§ **Consignes**:
a – Énumérez les qualités que le texte sur la pêche au cormoran attribue aux cormorans pour justifier le choix de ces oiseaux.
b – Réécrivez tout le passage du texte sur la pêche au cormoran qui va de « Les oiseaux sont » jusqu’à « technique de pêche. », en remplaçant « oiseaux » par « volatiles ».

§ **Extrait du texte**:
>>
Du feu de torche pour surprendre les poissons, et un cormoran bien apprivoisé conduit par un pêcheur, voici indéniablement une scène qui évoque l’été. Laissez-nous vous présenter la profession de maître-cormoran, qui perpétue aujourd’hui encore la tradition de la pêche au cormoran sur la rivière Nagara depuis plus de 1 300 ans. Pour cette activité, cette rivière est la plus célèbre du Japon.

Les oiseaux sont des membres de la famille

Pourquoi avoir choisi des cormorans ? Tout d’abord, ce sont des oiseaux qui possèdent une très bonne vue, et qui sont très rapides sous l’eau, jusqu’à 3 ou 4 mètres par seconde : plus agiles encore que les poissons ! En outre, ils ont un énorme appétit, si bien que dans certaines régions, ils déciment littéralement les rivières. Et bien sûr, ce sont des oiseaux qui s’apprivoisent facilement, condition première de cette technique de pêche.
<<
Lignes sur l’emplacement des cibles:
>>
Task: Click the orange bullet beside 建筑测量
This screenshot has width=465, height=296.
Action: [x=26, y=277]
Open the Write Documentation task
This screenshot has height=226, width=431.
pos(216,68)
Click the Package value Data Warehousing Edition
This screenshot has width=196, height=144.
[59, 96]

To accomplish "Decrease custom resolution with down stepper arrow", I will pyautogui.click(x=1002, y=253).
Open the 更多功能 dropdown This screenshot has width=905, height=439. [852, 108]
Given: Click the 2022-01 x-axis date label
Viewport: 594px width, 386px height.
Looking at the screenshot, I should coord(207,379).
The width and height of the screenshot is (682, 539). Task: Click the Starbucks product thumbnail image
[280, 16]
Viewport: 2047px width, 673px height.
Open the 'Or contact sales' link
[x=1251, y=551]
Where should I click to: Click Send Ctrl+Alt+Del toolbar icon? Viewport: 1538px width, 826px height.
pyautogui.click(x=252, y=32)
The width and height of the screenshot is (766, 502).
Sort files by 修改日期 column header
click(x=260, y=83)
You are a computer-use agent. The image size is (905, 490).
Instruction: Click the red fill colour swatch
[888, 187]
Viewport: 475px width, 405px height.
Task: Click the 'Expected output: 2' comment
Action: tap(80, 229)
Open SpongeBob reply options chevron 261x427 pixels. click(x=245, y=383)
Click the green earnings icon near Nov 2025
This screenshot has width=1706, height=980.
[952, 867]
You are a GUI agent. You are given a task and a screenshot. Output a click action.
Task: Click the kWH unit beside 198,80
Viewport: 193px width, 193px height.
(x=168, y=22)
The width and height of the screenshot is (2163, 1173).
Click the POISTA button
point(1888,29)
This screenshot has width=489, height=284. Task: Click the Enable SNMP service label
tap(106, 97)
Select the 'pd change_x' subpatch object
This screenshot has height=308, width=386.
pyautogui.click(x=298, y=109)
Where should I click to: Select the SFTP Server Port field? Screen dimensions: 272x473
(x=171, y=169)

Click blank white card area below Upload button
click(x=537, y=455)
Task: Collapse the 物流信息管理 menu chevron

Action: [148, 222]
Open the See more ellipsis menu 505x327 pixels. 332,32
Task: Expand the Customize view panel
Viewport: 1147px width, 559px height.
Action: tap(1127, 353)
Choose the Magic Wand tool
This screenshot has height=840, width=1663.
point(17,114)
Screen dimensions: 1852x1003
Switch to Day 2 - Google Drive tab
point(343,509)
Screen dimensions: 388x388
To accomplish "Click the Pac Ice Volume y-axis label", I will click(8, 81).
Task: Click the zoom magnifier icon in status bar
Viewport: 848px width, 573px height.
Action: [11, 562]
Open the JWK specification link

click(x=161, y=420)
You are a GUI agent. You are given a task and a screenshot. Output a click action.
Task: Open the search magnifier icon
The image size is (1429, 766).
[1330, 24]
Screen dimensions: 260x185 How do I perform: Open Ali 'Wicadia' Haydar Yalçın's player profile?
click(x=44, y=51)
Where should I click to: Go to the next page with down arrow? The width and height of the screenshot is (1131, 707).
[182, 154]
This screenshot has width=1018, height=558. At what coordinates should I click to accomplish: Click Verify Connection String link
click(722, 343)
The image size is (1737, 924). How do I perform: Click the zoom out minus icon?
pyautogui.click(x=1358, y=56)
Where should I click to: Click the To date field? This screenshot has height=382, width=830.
<<
§ **Réponses**:
a –
- Ils possèdent une très bonne vue.
- Ils sont très rapides sous l’eau, jusqu’à 3 ou 4 mètres par seconde.
- Ils ont un énorme appétit.
- Ils s’apprivoisent facilement.

b –
Les volatiles sont des membres de la famille

Pourquoi avoir choisi des cormorans ? Tout d’abord, ce sont des volatiles qui possèdent une très bonne vue, et qui sont très rapides sous l’eau, jusqu’à 3 ou 4 mètres par seconde : plus agiles encore que les poissons ! En outre, ils ont un énorme appétit, si bien que dans certaines régions, ils déciment littéralement les rivières. Et bien sûr, ce sont des volatiles qui s’apprivoisent facilement, condition première de cette technique de pêche.